The New York School poets is believed their work was a reaction to the Confessionalist movement. This poetry has been defined to be light, violent, or observational and their style to be worldly. The poets wrote in manners of word paintings, often using vivid and visual imagery. They were inspired through the contemporary avant-garde art movements and their friends of the New York City art world's vanguard circle. The poetry was serious as well as ironic. Frank O’Hara’s a New York poet wrote “Ave Maria.” The poems words were written in jagged fragments of sentences, forcing the reader to take in each burst of words one at a time, slowing the mind’s progress down the page. The format was not the only contemporary component of this poem. It was an extreme poem clearly written from that radical generation. To write anything against authority and being an individual is true to this time.

Both these movements created a new set of contemporary poems that rebelled against not only society but the traditional forms of poetry before them.

Sunday, November 4, 2007

11. PLAIN VERSE FACTS

Free verse is a term describing various styles of poetry that are not written using strict meter or rhyme, but that still are recognizable as poetry by virtue of complex patterns of one sort or another that readers will perceive to be part of a coherent whole defined by Wikipedia. The poets of Plainspeech, Free Verse, and everyday “Mere” facts are using a language that is more familiar to the daily reader. When using a more common language the poet can be more plainspoken without relying on other words to convey their poems message.

The use of common language does not restrict the poets from using traditional poetry styles. In Elizabeth Bishop’s “The Armadillo” she uses the traditional rhyming scheme of rhyming the last word of the second and fourth lines in nine of the ten stanzas. In the eighth stanza the tone and style changes, in the second line “Hastily, all alone,” (line 30) is a shorter line compared to the others. This line also does not continue the rhyme scheme in “rose-flecked, head down, tail down,” (line 32). This is also that free verse Bishop uses to give the poem direction and a style of its own. She wrote this poem is still written in a contemporary style of word choice. The contemporary style is not as complex as previous readings making the poem easier to understand without looking into great depth on what the poet is trying to express.

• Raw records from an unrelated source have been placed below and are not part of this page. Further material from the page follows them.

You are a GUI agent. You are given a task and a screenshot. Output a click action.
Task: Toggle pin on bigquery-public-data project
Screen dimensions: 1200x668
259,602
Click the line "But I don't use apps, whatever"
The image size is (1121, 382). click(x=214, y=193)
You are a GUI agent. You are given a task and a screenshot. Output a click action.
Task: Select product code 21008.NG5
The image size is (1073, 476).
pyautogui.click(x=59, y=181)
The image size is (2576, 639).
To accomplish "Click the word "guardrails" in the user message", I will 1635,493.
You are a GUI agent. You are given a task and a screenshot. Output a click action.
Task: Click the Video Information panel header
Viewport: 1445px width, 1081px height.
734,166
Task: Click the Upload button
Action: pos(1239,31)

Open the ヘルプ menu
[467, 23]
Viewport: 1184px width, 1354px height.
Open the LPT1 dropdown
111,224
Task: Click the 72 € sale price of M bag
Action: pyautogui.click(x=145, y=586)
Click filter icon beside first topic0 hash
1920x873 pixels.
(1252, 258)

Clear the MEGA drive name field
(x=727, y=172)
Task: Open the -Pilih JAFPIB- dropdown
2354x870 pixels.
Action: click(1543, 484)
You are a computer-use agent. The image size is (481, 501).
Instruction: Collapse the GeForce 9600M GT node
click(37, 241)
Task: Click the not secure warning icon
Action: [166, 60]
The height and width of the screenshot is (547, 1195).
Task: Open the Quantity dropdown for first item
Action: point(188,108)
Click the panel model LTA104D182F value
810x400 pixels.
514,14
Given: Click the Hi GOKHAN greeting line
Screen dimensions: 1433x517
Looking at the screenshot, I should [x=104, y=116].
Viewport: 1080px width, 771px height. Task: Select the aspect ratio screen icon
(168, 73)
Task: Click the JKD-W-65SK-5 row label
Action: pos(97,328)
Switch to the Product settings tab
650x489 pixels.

In Philip Larkin’s “This Be the Verse” is also written with a traditional format in a contemporary free verse style. The poem is written in three quatrains, where the first and third lines rhyme and the second and fourth. The poem has on average eight syllables to each line for the first eight lines. On the last quatrain the syllables are shorter. The quick ending is a way to be stern and to the point ending the poem bluntly, “And don’t have any kids yourself.” (line 12). This is poem is written crassly; Larkin uses curse words and blames parents in an insensitive tone. The word choices the poets use give their poems the ability to transcend mere facts. This is a bold poem to write today and even more so in the 70’s. But this was also right after the time that children began to rebel against society and their parents to create a new generation in the sixties. And it’s that mindset that gives this poem a contemporary style. The poem can be written from a person obviously from a certain time but that does not have to restrict the popular styles of their influences.